Quand à sa biographie, je la demanderais un peu à tout le monde, et surtout à lui-même. Je puiserais dans sa correspondance, dans ses mémoires, dans ses préfaces. On le trouverait là, peint de sa propre main, avec la plus fine plume de prosateur, et de ce volume, ainsi composé, sortirait une des figures de poète les plus originales et les plus attachantes de notre siècle.

Mon vœu se réalisera-t-il ? Je n’en désespère pas. Un jour, au Bois de Boulogne, dans une promenade où je lui parlais de lui, de sa réputation, il s’arrêta tout à coup, me prit le main et me dit : « Savez-vous quelle serait mon ambition ? C’est qu’il restât cent vers de moi. » Il en restera davantage.

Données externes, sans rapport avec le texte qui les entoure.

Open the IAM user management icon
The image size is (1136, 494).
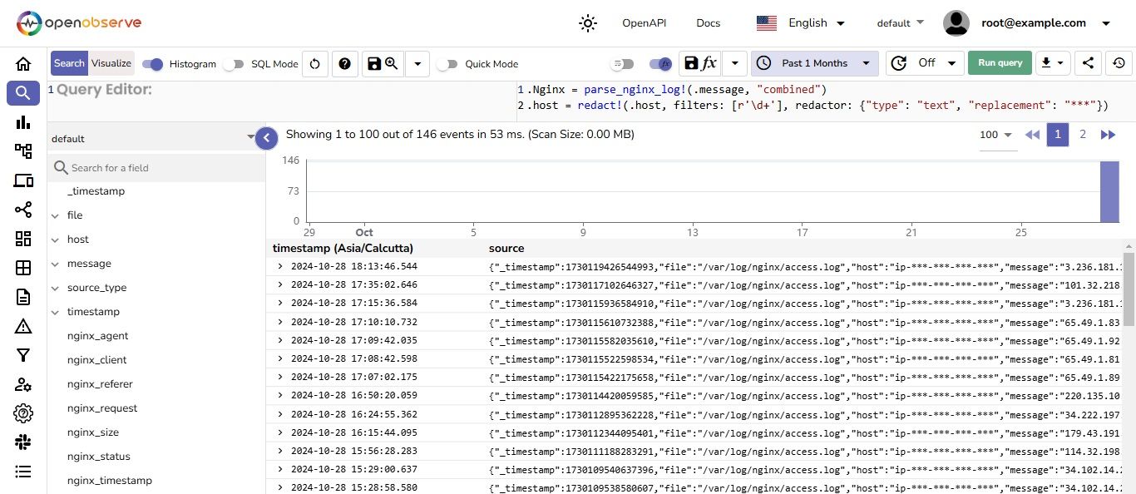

Béranger a été mis au premier rang par les plus grands hommes de son époque. Gœthe, dans ses conversations avec Eckermann, revient souvent à Béranger, et n’hésite pas à l’appeler un Poète de génie.

Chateaubriand, dans la préface de ses Études historiques, a écrit textuellement : « Sous le simple titre de chansonnier, un homme est devenu un des plus grands poètes que la France ait produits. Avec un génie qui tient de La Fontaine et d’Horace, il a chanté, quand il l’a voulu, comme Tacite écrivait. »

Dickens m’a dit, à moi : « Savez-vous quel est, parmi nos classes laborieuses et éclairées, le poète français le plus populaire ? C’est Béranger. »

Stendhal, si fort vanté aujourd’hui, a dit dans ses Promenades d’un touriste : « Béranger est un des plus grands poètes du XIXe siècle.

Pour moi, si je voulais définir Béranger, je l’appellerais un Franklin poète.

Les ressemblances entre lui et le philosophe américain sont nombreuses.

Même amour de la liberté, même patriotisme, même goût pour le progrès, même désintéressement, même humanité, même mélange d’esprit pratique et de gaîté railleuse, même simplicité d’habitude. Mais Béranger a, de plus, une qualité rare et précieuse, l’imagination. Répandue dans ses œuvres, dans sa vie, elle leur donne un charme d’idéal tout particulier. Franklin s’arrêta toujours à la raison. Il y a en tout de l’au delà chez Béranger.